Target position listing
+---+

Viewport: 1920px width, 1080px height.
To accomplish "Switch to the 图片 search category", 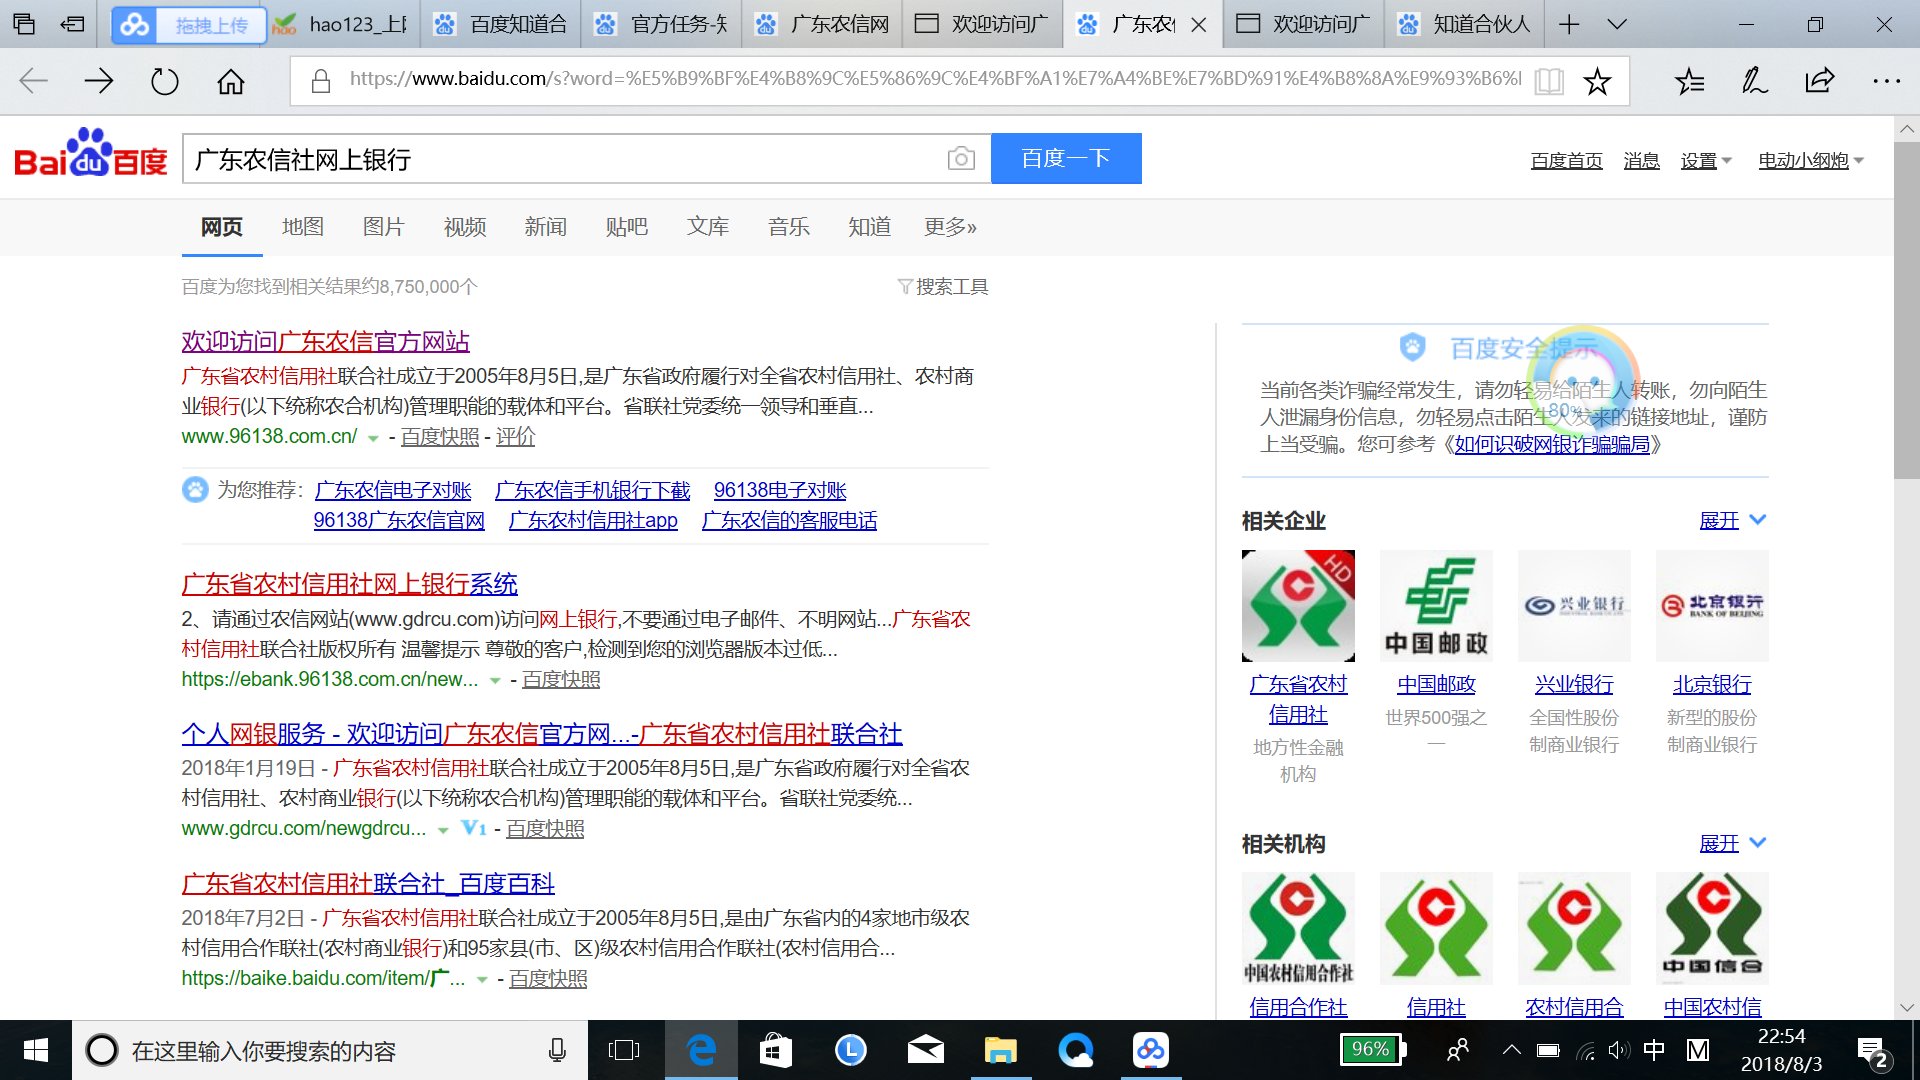I will [384, 227].
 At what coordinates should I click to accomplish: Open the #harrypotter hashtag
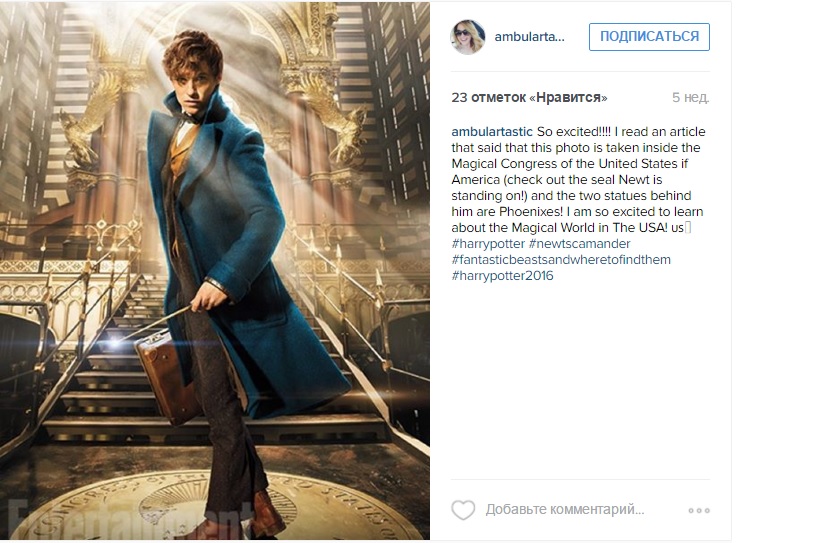[488, 244]
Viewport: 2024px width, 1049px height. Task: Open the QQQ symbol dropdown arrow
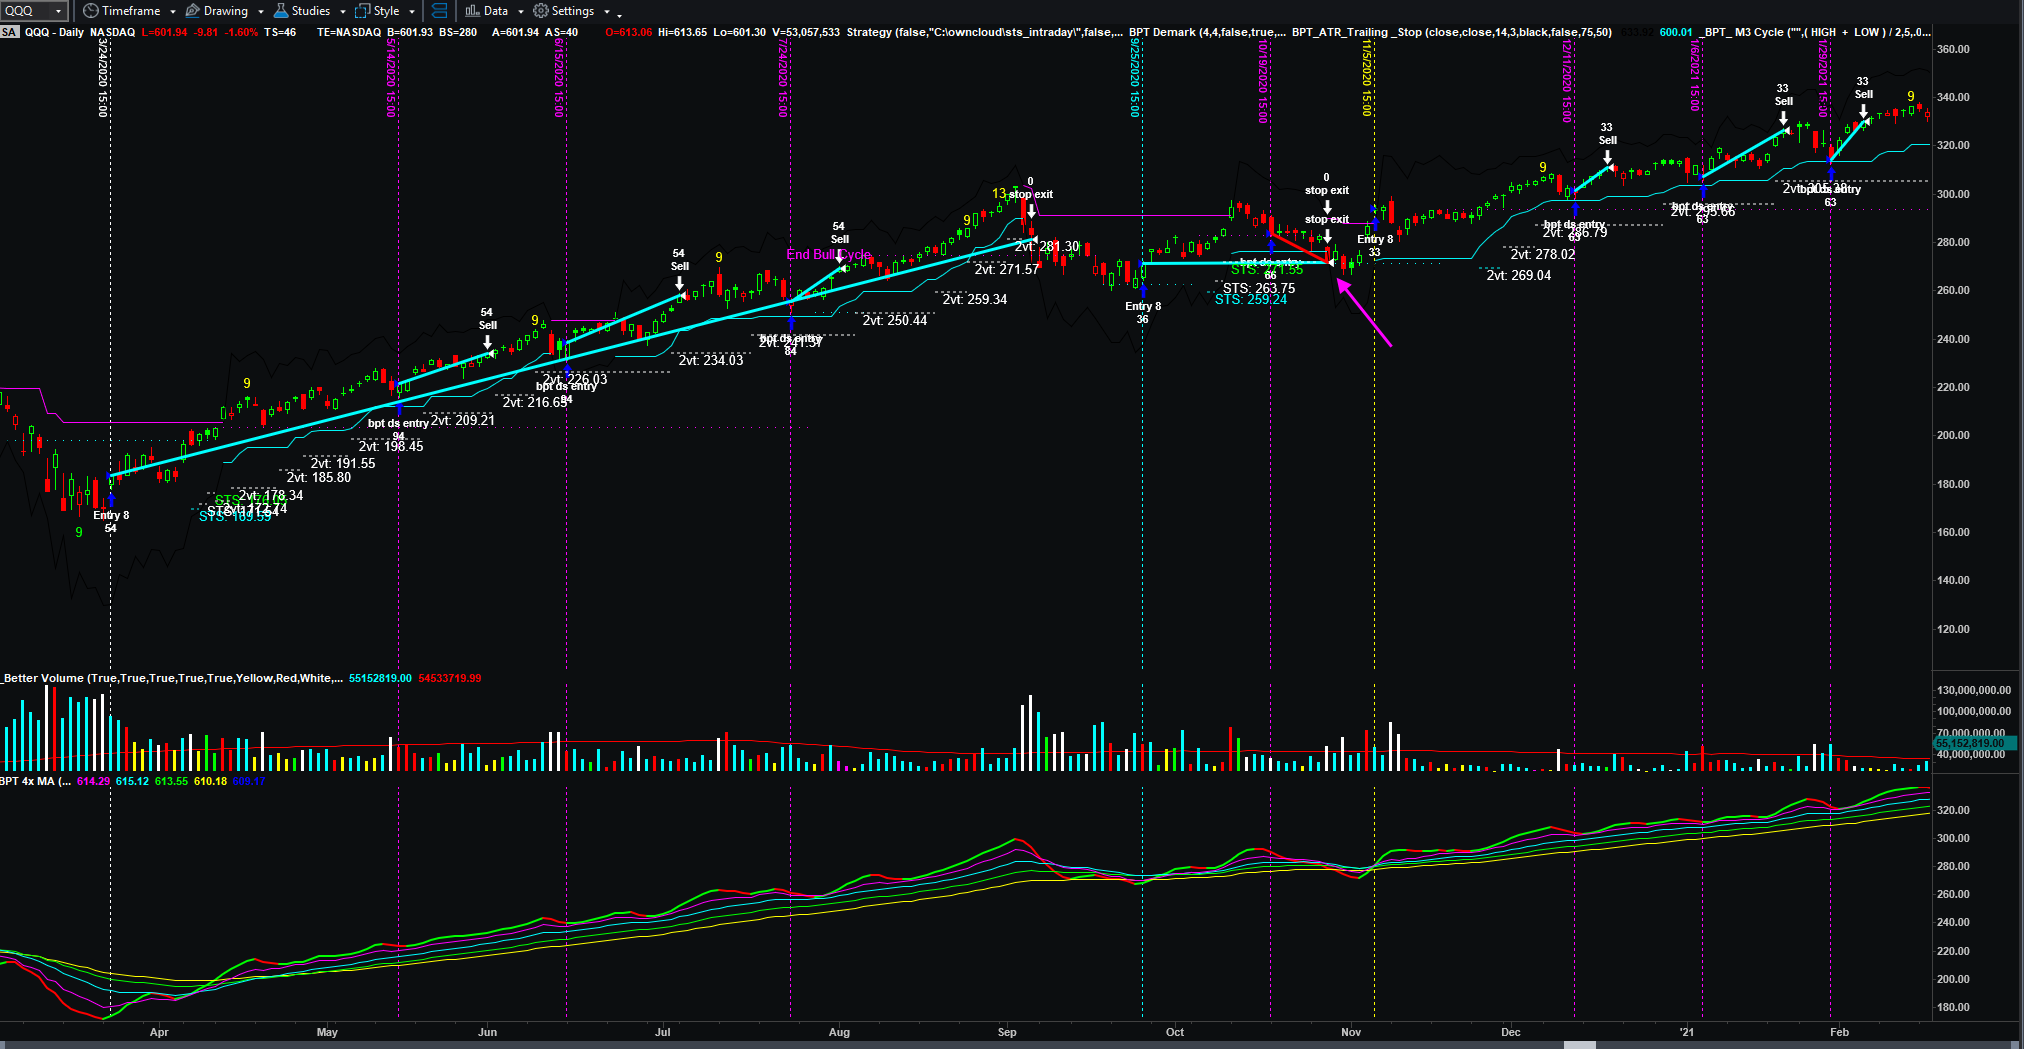click(x=59, y=11)
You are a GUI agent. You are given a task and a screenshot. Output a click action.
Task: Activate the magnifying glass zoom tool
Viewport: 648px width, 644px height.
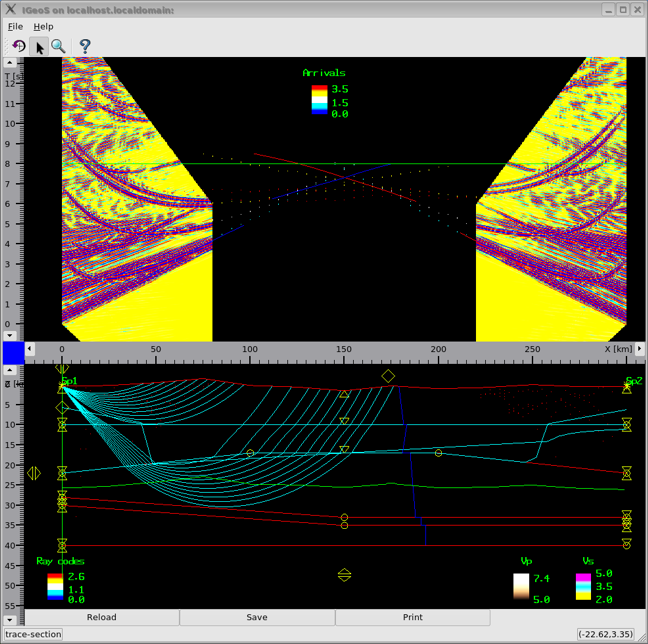point(59,46)
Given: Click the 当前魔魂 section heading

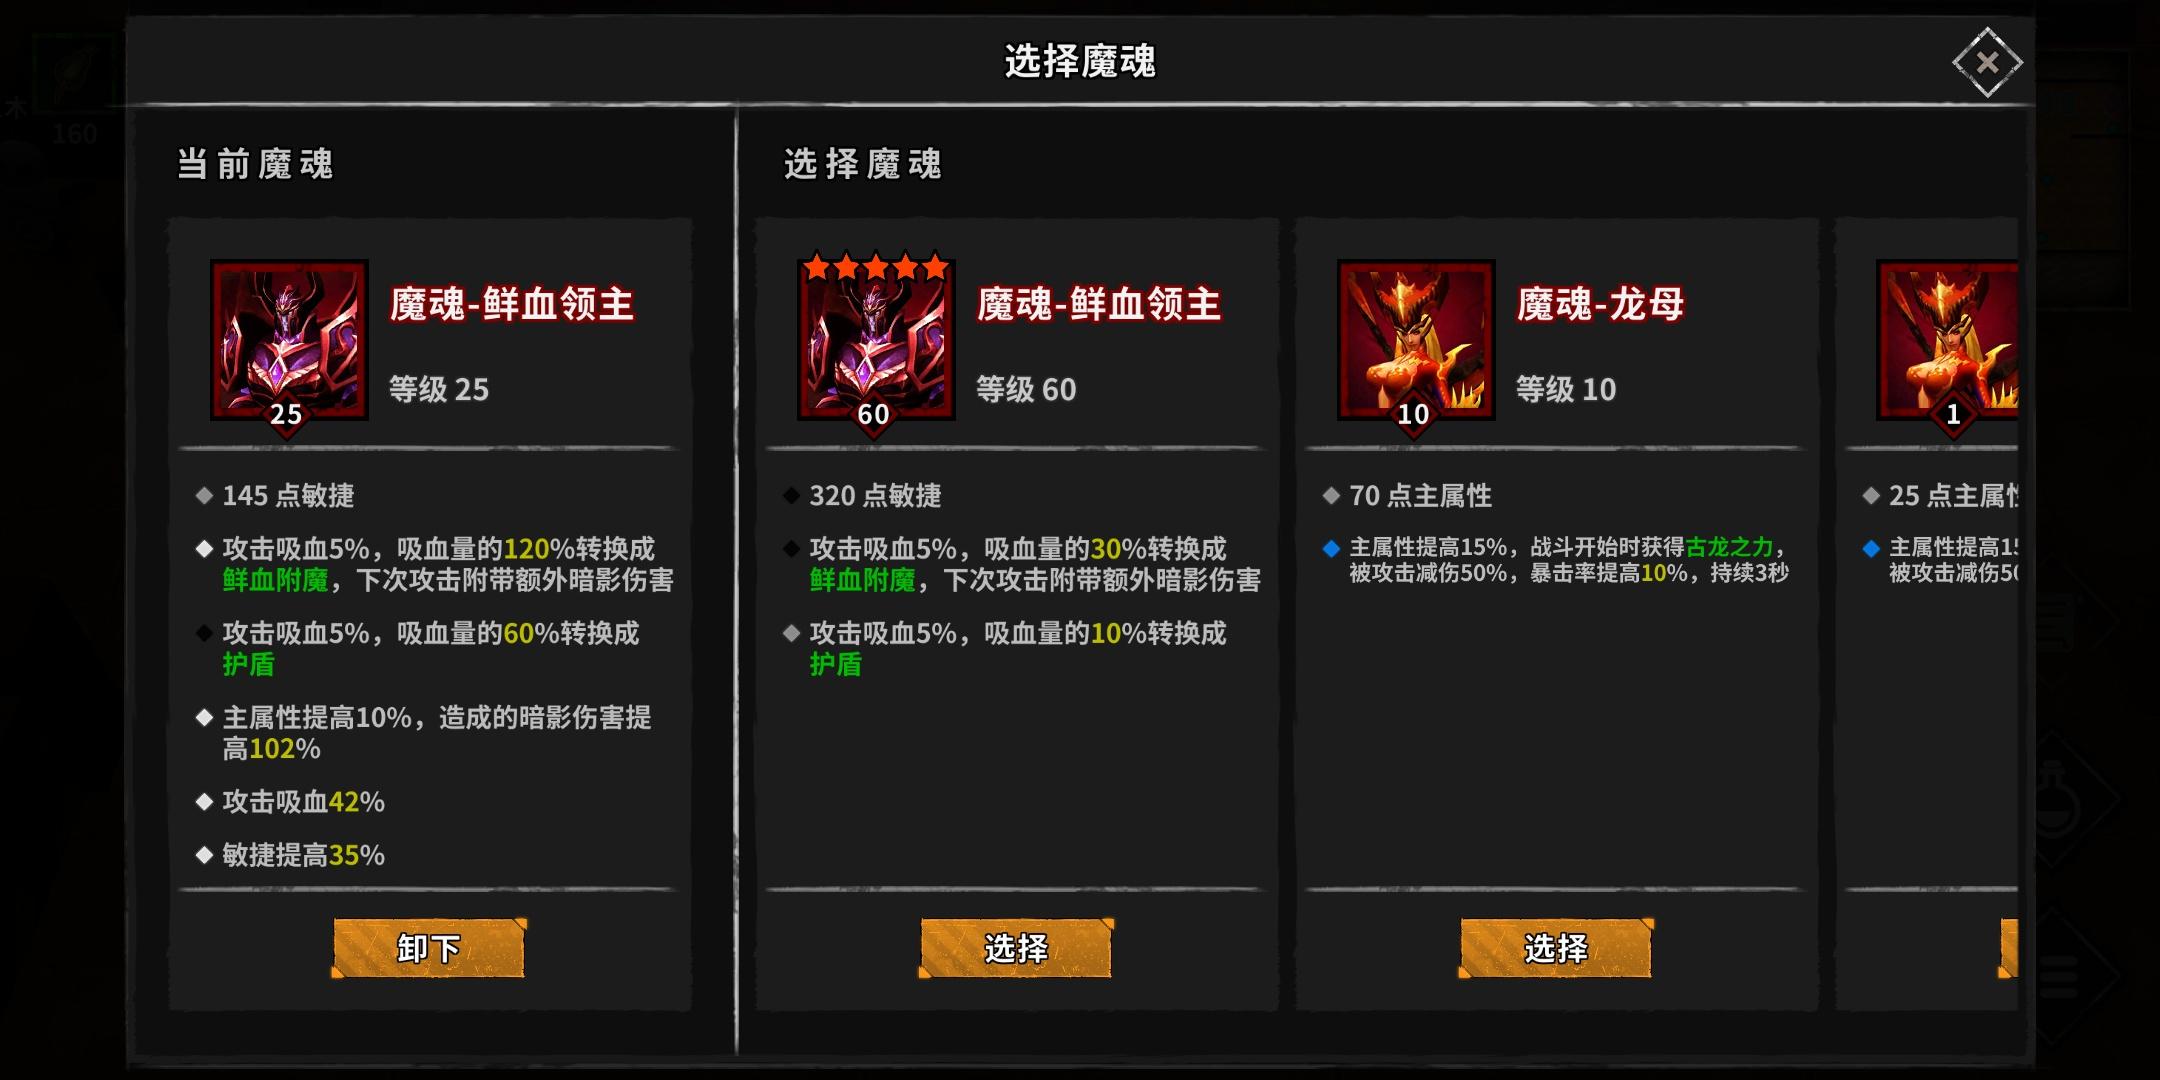Looking at the screenshot, I should 255,164.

+---+

#### [WHAT NEEDS TO BE DONE]
Copy out the lines of the listing again, starting with the line that contains "Viewport: 2024px width, 1049px" and continuing through the end of the listing. Leave the pictures out of your copy.

#### [OUTPUT OF THE TASK]
Viewport: 2024px width, 1049px height. Task: Open the QQQ symbol dropdown arrow
click(x=59, y=11)
You are a GUI agent. You are given a task and a screenshot. Output a click action.
Task: Activate the magnifying glass zoom tool
Viewport: 648px width, 644px height.
point(59,46)
Given: Click the 当前魔魂 section heading

Looking at the screenshot, I should 255,164.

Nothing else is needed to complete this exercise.